Problem to work on » The lines below, beginning at the one that contains "Click the Принтеры folder icon" and ending at the last, are to be retyped exactly.

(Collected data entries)
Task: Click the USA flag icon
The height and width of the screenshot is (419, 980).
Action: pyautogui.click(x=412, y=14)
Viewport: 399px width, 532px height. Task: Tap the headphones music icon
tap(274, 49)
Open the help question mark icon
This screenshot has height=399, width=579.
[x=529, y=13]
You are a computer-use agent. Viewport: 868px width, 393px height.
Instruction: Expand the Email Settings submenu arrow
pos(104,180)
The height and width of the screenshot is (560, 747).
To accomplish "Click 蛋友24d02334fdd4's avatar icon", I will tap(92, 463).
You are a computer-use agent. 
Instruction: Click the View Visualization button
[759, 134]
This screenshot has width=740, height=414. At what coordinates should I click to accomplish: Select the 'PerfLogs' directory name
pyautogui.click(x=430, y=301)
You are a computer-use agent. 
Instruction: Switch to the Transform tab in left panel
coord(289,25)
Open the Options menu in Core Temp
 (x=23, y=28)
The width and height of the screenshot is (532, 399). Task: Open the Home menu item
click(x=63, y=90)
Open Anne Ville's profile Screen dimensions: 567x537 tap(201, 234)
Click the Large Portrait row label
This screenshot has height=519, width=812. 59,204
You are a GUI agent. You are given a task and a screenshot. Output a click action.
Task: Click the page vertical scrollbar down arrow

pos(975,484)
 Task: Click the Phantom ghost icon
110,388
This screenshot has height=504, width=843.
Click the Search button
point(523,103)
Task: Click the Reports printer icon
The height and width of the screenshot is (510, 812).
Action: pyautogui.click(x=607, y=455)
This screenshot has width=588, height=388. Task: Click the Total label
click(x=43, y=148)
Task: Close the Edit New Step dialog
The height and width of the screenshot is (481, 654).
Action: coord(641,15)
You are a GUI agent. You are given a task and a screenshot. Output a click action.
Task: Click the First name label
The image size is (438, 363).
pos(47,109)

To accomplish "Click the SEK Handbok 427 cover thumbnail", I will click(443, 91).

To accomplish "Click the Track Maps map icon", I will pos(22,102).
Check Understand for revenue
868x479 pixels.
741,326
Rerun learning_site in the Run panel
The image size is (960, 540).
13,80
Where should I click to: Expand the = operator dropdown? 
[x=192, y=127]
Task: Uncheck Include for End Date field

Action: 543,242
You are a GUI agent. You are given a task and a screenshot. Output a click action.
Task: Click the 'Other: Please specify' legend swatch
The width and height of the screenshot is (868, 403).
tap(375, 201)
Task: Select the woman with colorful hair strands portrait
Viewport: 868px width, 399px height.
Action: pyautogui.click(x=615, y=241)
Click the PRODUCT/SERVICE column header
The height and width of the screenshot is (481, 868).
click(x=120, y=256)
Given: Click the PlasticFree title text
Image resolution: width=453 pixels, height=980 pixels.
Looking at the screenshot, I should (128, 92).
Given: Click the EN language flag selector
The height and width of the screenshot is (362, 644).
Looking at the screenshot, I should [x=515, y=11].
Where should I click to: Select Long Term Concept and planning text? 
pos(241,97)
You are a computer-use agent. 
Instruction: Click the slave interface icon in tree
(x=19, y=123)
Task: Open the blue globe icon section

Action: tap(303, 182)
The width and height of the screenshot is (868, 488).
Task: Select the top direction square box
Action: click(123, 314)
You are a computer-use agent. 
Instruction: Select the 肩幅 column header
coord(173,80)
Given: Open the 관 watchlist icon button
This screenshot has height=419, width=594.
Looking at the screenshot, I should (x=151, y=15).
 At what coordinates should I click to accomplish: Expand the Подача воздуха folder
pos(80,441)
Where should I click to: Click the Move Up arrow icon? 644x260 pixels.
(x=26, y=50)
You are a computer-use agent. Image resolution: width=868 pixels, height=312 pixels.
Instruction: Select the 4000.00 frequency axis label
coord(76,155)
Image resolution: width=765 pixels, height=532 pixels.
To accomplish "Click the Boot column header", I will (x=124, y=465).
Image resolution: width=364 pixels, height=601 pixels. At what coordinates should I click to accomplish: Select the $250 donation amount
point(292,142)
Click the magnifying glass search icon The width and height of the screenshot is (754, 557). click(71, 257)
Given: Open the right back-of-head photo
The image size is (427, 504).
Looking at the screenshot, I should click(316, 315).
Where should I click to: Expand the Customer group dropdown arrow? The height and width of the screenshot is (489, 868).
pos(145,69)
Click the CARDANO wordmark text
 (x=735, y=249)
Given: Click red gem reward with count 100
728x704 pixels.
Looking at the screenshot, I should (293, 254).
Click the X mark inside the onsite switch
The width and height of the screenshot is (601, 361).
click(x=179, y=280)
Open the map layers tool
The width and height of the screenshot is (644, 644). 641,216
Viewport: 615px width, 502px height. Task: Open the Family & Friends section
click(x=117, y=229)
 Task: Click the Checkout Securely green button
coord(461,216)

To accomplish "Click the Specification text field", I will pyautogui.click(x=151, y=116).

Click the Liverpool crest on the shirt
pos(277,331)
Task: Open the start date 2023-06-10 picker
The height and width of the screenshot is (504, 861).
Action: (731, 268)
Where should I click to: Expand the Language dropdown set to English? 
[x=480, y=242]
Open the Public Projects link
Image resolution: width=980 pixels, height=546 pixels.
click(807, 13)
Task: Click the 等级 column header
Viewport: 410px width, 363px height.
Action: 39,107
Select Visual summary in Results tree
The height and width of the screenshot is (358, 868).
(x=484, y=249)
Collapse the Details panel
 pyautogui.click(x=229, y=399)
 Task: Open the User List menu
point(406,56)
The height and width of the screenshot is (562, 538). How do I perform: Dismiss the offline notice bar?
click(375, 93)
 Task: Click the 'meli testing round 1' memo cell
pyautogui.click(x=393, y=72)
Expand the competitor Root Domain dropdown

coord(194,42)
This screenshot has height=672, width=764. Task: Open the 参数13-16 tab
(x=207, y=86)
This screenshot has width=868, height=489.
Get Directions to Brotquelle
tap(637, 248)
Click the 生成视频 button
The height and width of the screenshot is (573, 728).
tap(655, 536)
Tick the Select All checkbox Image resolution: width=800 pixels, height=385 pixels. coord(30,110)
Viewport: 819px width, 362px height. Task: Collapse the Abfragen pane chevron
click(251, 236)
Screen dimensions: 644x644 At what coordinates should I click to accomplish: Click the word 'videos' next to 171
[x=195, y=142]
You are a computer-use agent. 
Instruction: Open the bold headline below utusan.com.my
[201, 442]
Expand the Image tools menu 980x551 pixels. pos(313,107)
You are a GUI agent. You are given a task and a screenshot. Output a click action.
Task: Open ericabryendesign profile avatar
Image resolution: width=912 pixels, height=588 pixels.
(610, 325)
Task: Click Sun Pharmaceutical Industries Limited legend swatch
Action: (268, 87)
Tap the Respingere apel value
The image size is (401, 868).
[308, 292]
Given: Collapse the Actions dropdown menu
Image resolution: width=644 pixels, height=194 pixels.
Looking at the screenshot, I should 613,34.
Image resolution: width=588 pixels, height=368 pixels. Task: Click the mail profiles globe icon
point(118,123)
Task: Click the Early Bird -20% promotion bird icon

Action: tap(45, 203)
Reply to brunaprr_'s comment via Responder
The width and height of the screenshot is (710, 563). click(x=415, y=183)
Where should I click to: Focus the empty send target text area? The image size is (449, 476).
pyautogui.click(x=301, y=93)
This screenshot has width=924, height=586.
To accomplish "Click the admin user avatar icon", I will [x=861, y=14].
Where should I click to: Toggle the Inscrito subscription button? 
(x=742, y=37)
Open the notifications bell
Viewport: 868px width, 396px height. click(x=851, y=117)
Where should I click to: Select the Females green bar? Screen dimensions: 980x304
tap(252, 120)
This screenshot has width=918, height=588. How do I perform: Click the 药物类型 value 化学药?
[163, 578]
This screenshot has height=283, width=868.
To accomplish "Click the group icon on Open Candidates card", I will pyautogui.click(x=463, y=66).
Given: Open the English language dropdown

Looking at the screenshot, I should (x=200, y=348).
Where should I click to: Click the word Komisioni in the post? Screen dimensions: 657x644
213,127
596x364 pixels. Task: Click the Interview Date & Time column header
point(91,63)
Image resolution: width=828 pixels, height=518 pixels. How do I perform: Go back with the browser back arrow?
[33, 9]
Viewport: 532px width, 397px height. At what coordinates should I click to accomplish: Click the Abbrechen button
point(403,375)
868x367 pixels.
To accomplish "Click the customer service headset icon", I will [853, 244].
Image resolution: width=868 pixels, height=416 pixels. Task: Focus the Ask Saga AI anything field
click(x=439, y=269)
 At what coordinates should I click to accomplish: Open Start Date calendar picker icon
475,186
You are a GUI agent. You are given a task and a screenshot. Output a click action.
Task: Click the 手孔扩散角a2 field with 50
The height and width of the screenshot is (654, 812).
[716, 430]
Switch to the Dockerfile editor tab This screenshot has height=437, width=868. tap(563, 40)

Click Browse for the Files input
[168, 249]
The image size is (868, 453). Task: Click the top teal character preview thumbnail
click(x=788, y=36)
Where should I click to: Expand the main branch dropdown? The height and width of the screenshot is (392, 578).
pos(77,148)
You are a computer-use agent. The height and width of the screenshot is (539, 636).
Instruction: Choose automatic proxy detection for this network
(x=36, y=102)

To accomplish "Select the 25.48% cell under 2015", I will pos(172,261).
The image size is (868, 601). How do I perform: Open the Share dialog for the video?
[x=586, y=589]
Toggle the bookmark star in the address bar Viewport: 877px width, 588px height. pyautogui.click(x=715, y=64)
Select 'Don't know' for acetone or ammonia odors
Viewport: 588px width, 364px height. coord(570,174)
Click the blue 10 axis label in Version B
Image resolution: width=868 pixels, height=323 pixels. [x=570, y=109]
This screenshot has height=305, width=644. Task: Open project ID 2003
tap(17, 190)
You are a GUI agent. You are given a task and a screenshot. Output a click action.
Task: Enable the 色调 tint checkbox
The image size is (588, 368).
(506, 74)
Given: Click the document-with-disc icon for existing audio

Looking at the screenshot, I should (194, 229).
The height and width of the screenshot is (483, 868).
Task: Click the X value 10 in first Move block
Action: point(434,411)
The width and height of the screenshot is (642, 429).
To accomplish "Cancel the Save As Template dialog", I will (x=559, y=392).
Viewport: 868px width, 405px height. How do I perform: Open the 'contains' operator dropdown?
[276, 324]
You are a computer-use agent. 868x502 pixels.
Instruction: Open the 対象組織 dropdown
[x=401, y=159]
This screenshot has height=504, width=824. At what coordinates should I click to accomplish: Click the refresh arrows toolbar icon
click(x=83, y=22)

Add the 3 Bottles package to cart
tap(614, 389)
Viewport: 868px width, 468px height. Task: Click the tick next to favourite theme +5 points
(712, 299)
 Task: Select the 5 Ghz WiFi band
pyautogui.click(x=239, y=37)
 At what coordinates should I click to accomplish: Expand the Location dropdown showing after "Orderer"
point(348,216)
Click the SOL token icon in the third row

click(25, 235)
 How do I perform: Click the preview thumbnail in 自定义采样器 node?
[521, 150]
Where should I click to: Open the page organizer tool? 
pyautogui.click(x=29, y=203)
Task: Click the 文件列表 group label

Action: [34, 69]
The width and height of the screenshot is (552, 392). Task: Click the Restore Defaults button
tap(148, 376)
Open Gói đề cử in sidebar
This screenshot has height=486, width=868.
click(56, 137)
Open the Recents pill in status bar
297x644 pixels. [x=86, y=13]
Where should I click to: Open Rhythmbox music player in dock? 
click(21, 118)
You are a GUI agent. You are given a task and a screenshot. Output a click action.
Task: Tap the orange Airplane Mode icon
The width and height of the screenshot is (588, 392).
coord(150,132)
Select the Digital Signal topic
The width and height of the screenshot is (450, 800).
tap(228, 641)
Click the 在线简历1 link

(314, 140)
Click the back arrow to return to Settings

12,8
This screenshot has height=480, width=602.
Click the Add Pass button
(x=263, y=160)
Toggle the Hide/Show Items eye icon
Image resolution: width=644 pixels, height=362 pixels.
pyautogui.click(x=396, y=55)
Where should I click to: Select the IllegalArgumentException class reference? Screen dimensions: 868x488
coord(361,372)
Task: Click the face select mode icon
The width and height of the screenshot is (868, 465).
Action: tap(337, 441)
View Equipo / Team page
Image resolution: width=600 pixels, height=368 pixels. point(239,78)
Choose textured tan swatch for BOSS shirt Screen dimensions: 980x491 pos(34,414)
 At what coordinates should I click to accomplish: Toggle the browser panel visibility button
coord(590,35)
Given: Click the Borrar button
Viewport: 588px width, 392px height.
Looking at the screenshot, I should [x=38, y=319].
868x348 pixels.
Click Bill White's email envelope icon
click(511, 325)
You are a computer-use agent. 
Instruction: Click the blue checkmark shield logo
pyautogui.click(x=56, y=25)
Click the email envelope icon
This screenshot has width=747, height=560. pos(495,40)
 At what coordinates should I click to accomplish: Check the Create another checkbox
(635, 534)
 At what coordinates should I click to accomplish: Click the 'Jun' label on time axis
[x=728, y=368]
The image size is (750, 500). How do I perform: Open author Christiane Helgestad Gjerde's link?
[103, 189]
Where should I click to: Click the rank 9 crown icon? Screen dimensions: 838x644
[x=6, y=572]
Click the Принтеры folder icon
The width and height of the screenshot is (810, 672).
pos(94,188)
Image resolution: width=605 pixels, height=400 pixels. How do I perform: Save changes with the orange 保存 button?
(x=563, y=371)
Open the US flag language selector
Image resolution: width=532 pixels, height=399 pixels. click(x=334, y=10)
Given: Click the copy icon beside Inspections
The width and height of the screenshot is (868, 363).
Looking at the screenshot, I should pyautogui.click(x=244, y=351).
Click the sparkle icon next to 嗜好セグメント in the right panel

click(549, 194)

Expected output »
Click the Принтеры folder icon
The width and height of the screenshot is (810, 672).
pos(94,188)
Image resolution: width=605 pixels, height=400 pixels. How do I perform: Save changes with the orange 保存 button?
(x=563, y=371)
Open the US flag language selector
Image resolution: width=532 pixels, height=399 pixels. click(x=334, y=10)
Given: Click the copy icon beside Inspections
The width and height of the screenshot is (868, 363).
Looking at the screenshot, I should pyautogui.click(x=244, y=351).
Click the sparkle icon next to 嗜好セグメント in the right panel

click(549, 194)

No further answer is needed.